[SUPPLIED MATERIAL]
────────────────
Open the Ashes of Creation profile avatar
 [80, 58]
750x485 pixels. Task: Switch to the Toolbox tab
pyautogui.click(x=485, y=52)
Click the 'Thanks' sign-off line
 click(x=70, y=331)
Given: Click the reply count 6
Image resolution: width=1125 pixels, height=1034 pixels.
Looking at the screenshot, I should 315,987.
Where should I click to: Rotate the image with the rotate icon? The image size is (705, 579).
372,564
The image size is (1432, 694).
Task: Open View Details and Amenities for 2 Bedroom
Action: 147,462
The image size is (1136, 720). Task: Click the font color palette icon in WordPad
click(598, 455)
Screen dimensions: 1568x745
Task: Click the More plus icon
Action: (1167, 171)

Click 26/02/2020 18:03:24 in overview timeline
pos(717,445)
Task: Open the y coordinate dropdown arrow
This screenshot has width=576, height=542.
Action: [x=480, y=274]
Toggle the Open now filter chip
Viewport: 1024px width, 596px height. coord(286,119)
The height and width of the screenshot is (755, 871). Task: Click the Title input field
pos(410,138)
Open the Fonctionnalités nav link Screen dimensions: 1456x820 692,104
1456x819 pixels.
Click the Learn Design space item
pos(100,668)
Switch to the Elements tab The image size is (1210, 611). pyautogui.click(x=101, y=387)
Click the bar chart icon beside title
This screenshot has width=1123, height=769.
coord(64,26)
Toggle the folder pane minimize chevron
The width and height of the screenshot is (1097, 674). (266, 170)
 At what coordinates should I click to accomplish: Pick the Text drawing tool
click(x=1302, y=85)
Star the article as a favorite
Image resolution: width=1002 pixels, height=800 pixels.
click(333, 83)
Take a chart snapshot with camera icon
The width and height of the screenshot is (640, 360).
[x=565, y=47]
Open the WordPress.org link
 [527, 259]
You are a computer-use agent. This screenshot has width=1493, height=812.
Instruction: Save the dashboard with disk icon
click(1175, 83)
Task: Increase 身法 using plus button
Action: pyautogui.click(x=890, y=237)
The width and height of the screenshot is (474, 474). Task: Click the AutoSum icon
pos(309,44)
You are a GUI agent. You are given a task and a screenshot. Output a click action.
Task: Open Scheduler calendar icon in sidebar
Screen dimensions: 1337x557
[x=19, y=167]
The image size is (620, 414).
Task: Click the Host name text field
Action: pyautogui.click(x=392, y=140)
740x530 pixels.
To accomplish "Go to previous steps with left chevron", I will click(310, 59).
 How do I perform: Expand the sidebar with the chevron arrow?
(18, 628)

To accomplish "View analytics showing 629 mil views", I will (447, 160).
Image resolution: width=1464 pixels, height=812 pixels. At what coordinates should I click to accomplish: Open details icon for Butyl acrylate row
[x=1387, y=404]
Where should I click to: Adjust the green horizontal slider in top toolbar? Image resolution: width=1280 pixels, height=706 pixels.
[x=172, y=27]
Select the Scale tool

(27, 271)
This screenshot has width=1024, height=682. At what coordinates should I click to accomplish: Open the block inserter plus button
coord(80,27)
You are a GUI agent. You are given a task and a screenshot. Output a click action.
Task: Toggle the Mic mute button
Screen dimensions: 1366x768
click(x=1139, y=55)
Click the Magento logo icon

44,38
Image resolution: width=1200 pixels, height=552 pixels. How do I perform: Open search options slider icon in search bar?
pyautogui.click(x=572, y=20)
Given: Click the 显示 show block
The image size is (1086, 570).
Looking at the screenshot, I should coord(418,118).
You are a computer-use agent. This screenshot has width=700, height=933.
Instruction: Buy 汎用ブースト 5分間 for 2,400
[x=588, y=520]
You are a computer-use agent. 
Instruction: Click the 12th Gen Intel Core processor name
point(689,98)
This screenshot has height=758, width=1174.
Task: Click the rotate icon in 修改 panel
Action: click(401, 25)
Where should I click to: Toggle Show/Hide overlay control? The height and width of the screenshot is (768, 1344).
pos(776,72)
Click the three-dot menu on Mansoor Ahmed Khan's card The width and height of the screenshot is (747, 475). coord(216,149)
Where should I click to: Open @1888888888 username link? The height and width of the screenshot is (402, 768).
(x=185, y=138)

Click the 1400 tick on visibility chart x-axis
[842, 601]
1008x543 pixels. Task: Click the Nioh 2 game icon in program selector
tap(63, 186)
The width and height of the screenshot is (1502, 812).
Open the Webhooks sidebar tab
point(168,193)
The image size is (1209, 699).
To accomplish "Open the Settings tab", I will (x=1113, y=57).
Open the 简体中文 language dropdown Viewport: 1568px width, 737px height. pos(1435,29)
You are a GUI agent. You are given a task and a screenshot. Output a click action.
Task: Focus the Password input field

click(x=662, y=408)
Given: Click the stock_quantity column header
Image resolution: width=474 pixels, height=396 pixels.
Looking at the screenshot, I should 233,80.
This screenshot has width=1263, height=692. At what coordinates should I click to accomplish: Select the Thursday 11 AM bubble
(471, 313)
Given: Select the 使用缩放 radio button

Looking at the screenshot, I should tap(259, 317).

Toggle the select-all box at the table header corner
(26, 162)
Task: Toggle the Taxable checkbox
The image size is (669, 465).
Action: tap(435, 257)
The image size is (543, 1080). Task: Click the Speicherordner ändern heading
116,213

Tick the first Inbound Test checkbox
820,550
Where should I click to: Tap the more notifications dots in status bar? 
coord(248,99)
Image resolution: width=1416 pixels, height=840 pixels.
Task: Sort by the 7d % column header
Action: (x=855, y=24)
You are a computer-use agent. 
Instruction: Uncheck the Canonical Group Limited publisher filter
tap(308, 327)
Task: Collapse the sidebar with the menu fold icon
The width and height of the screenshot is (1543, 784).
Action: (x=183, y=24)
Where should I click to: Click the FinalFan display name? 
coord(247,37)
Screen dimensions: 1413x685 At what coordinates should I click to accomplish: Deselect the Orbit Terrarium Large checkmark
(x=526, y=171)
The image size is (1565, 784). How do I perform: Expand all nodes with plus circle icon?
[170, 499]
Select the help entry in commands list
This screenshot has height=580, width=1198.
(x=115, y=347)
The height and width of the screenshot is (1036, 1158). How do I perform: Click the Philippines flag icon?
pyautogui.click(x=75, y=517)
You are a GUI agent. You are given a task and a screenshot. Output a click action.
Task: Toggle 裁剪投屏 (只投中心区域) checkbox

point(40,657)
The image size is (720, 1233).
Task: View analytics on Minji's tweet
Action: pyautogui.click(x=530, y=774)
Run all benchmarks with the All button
────────────────
[EXERCISE BRIEF]
Copy each line of the data exactly, leaving nothing out.

[OUTPUT]
Open the Ashes of Creation profile avatar
 [80, 58]
750x485 pixels. Task: Switch to the Toolbox tab
pyautogui.click(x=485, y=52)
Click the 'Thanks' sign-off line
 click(x=70, y=331)
Given: Click the reply count 6
Image resolution: width=1125 pixels, height=1034 pixels.
Looking at the screenshot, I should 315,987.
Where should I click to: Rotate the image with the rotate icon? The image size is (705, 579).
372,564
The image size is (1432, 694).
Task: Open View Details and Amenities for 2 Bedroom
Action: 147,462
The image size is (1136, 720). Task: Click the font color palette icon in WordPad
click(598, 455)
Screen dimensions: 1568x745
Task: Click the More plus icon
Action: (1167, 171)

Click 26/02/2020 18:03:24 in overview timeline
pos(717,445)
Task: Open the y coordinate dropdown arrow
This screenshot has width=576, height=542.
Action: [x=480, y=274]
Toggle the Open now filter chip
Viewport: 1024px width, 596px height. coord(286,119)
The height and width of the screenshot is (755, 871). Task: Click the Title input field
pos(410,138)
Open the Fonctionnalités nav link Screen dimensions: 1456x820 692,104
1456x819 pixels.
Click the Learn Design space item
pos(100,668)
Switch to the Elements tab The image size is (1210, 611). pyautogui.click(x=101, y=387)
Click the bar chart icon beside title
This screenshot has width=1123, height=769.
coord(64,26)
Toggle the folder pane minimize chevron
The width and height of the screenshot is (1097, 674). (266, 170)
 At what coordinates should I click to accomplish: Pick the Text drawing tool
click(x=1302, y=85)
Star the article as a favorite
Image resolution: width=1002 pixels, height=800 pixels.
click(333, 83)
Take a chart snapshot with camera icon
The width and height of the screenshot is (640, 360).
[x=565, y=47]
Open the WordPress.org link
 [527, 259]
You are a computer-use agent. This screenshot has width=1493, height=812.
Instruction: Save the dashboard with disk icon
click(1175, 83)
Task: Increase 身法 using plus button
Action: pyautogui.click(x=890, y=237)
The width and height of the screenshot is (474, 474). Task: Click the AutoSum icon
pos(309,44)
You are a GUI agent. You are given a task and a screenshot. Output a click action.
Task: Open Scheduler calendar icon in sidebar
Screen dimensions: 1337x557
[x=19, y=167]
The image size is (620, 414).
Task: Click the Host name text field
Action: pyautogui.click(x=392, y=140)
740x530 pixels.
To accomplish "Go to previous steps with left chevron", I will click(310, 59).
 How do I perform: Expand the sidebar with the chevron arrow?
(18, 628)

To accomplish "View analytics showing 629 mil views", I will (447, 160).
Image resolution: width=1464 pixels, height=812 pixels. At what coordinates should I click to accomplish: Open details icon for Butyl acrylate row
[x=1387, y=404]
Where should I click to: Adjust the green horizontal slider in top toolbar? Image resolution: width=1280 pixels, height=706 pixels.
[x=172, y=27]
Select the Scale tool

(27, 271)
This screenshot has width=1024, height=682. At what coordinates should I click to accomplish: Open the block inserter plus button
coord(80,27)
You are a GUI agent. You are given a task and a screenshot. Output a click action.
Task: Toggle the Mic mute button
Screen dimensions: 1366x768
click(x=1139, y=55)
Click the Magento logo icon

44,38
Image resolution: width=1200 pixels, height=552 pixels. How do I perform: Open search options slider icon in search bar?
pyautogui.click(x=572, y=20)
Given: Click the 显示 show block
The image size is (1086, 570).
Looking at the screenshot, I should coord(418,118).
You are a computer-use agent. This screenshot has width=700, height=933.
Instruction: Buy 汎用ブースト 5分間 for 2,400
[x=588, y=520]
You are a computer-use agent. 
Instruction: Click the 12th Gen Intel Core processor name
point(689,98)
This screenshot has height=758, width=1174.
Task: Click the rotate icon in 修改 panel
Action: click(401, 25)
Where should I click to: Toggle Show/Hide overlay control? The height and width of the screenshot is (768, 1344).
pos(776,72)
Click the three-dot menu on Mansoor Ahmed Khan's card The width and height of the screenshot is (747, 475). coord(216,149)
Where should I click to: Open @1888888888 username link? The height and width of the screenshot is (402, 768).
(x=185, y=138)

Click the 1400 tick on visibility chart x-axis
[842, 601]
1008x543 pixels. Task: Click the Nioh 2 game icon in program selector
tap(63, 186)
The width and height of the screenshot is (1502, 812).
Open the Webhooks sidebar tab
point(168,193)
The image size is (1209, 699).
To accomplish "Open the Settings tab", I will (x=1113, y=57).
Open the 简体中文 language dropdown Viewport: 1568px width, 737px height. pos(1435,29)
You are a GUI agent. You are given a task and a screenshot. Output a click action.
Task: Focus the Password input field

click(x=662, y=408)
Given: Click the stock_quantity column header
Image resolution: width=474 pixels, height=396 pixels.
Looking at the screenshot, I should 233,80.
This screenshot has width=1263, height=692. At what coordinates should I click to accomplish: Select the Thursday 11 AM bubble
(471, 313)
Given: Select the 使用缩放 radio button

Looking at the screenshot, I should tap(259, 317).

Toggle the select-all box at the table header corner
(26, 162)
Task: Toggle the Taxable checkbox
The image size is (669, 465).
Action: tap(435, 257)
The image size is (543, 1080). Task: Click the Speicherordner ändern heading
116,213

Tick the first Inbound Test checkbox
820,550
Where should I click to: Tap the more notifications dots in status bar? 
coord(248,99)
Image resolution: width=1416 pixels, height=840 pixels.
Task: Sort by the 7d % column header
Action: (x=855, y=24)
You are a computer-use agent. 
Instruction: Uncheck the Canonical Group Limited publisher filter
tap(308, 327)
Task: Collapse the sidebar with the menu fold icon
The width and height of the screenshot is (1543, 784).
Action: (x=183, y=24)
Where should I click to: Click the FinalFan display name? 
coord(247,37)
Screen dimensions: 1413x685 At what coordinates should I click to accomplish: Deselect the Orbit Terrarium Large checkmark
(x=526, y=171)
The image size is (1565, 784). How do I perform: Expand all nodes with plus circle icon?
[170, 499]
Select the help entry in commands list
This screenshot has height=580, width=1198.
(x=115, y=347)
The height and width of the screenshot is (1036, 1158). How do I perform: Click the Philippines flag icon?
pyautogui.click(x=75, y=517)
You are a GUI agent. You are given a task and a screenshot. Output a click action.
Task: Toggle 裁剪投屏 (只投中心区域) checkbox

point(40,657)
The image size is (720, 1233).
Task: View analytics on Minji's tweet
Action: pyautogui.click(x=530, y=774)
Run all benchmarks with the All button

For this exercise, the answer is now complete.